**Data provided:**
____
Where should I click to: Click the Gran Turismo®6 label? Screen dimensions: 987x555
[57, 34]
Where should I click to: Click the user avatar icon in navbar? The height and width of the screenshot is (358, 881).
____
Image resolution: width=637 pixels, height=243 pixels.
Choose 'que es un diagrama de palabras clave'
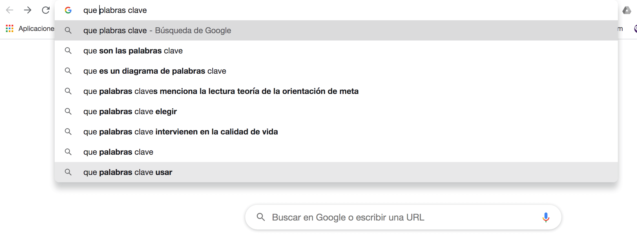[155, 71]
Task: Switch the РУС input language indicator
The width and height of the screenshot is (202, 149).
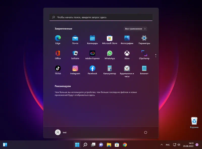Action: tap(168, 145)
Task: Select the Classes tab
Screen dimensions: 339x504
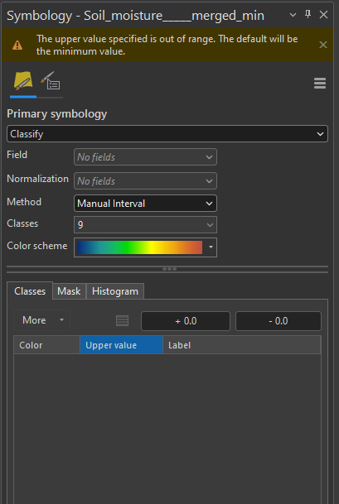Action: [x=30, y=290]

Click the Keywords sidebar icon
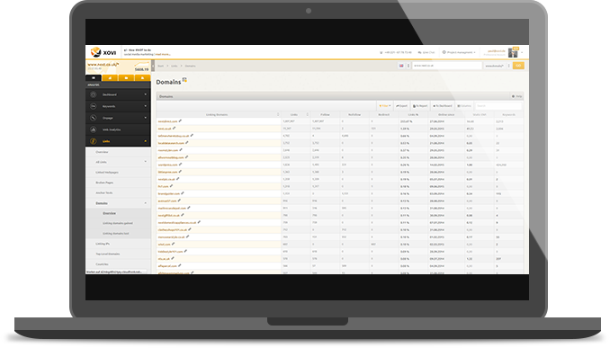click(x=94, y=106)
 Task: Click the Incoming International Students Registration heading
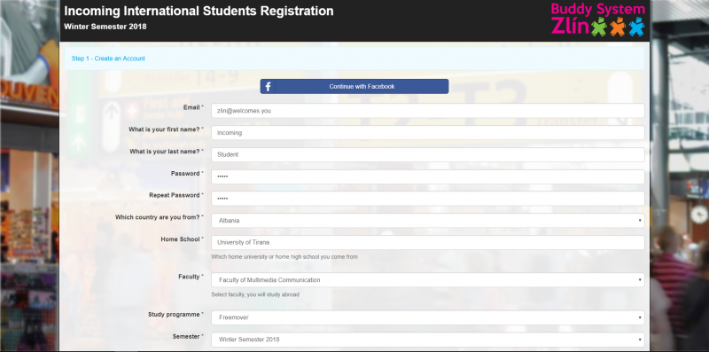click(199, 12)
____
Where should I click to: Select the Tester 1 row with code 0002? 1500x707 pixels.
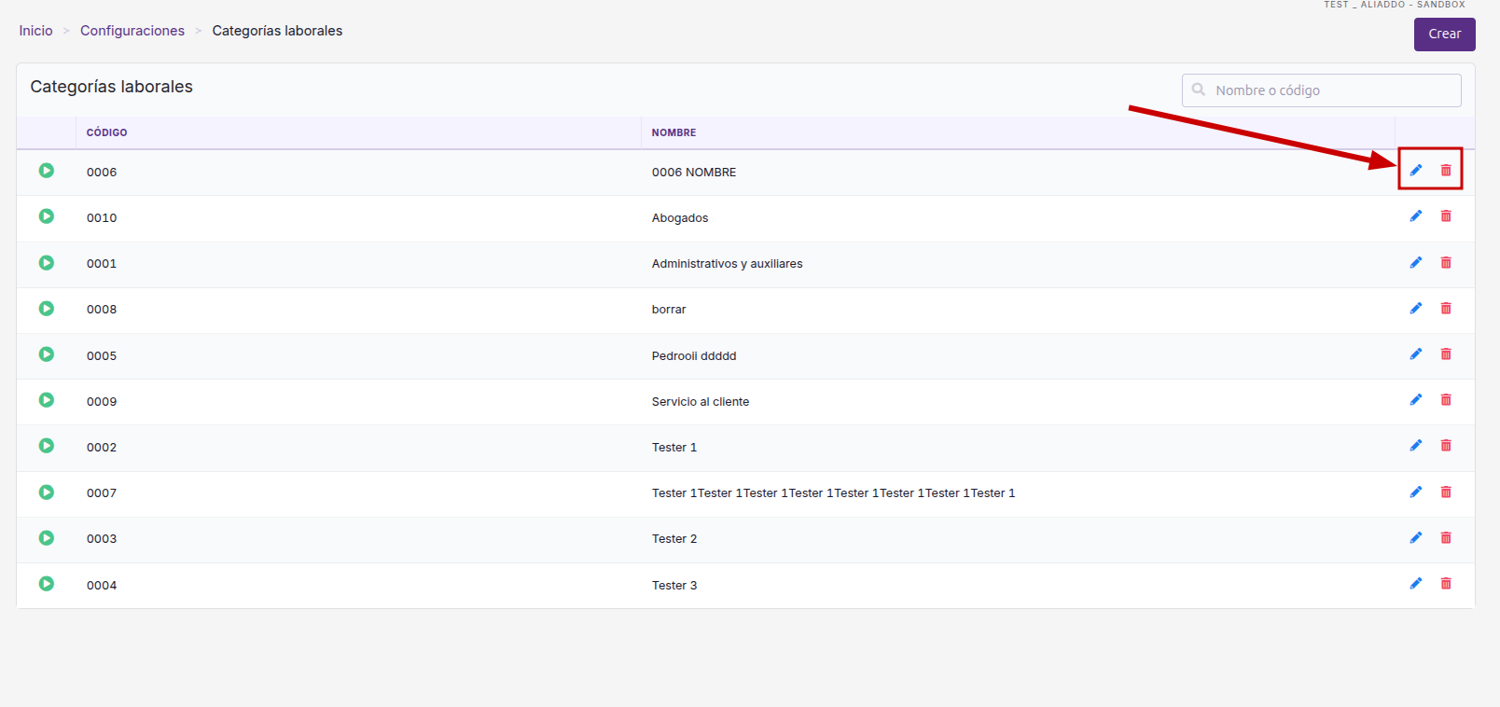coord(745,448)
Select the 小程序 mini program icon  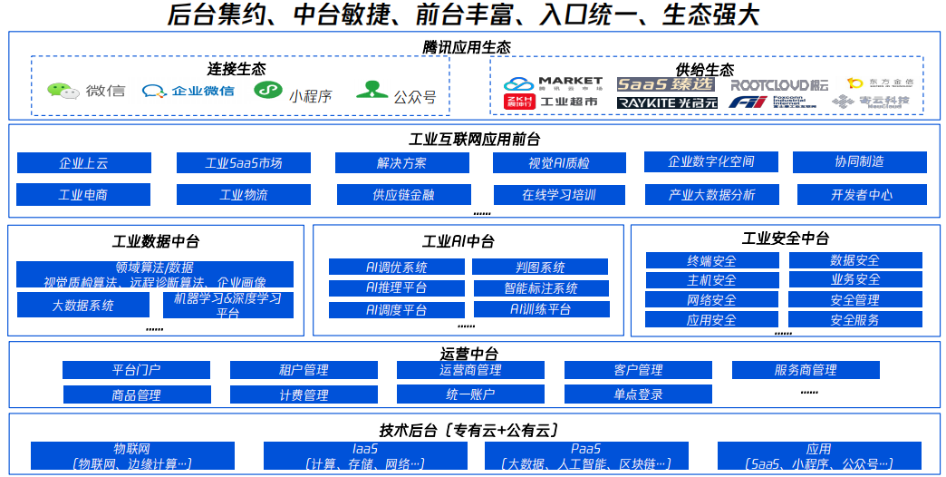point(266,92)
____
**Required task:** Extract and repeat every line of the material from the one containing "Where should I click to: Click the Gran" down to the one containing "Where should I click to: Click the user", including both of those lines.

**Expected answer:**
Where should I click to: Click the Gran Turismo®6 label? Screen dimensions: 987x555
[57, 34]
Where should I click to: Click the user avatar icon in navbar? The height and width of the screenshot is (358, 881).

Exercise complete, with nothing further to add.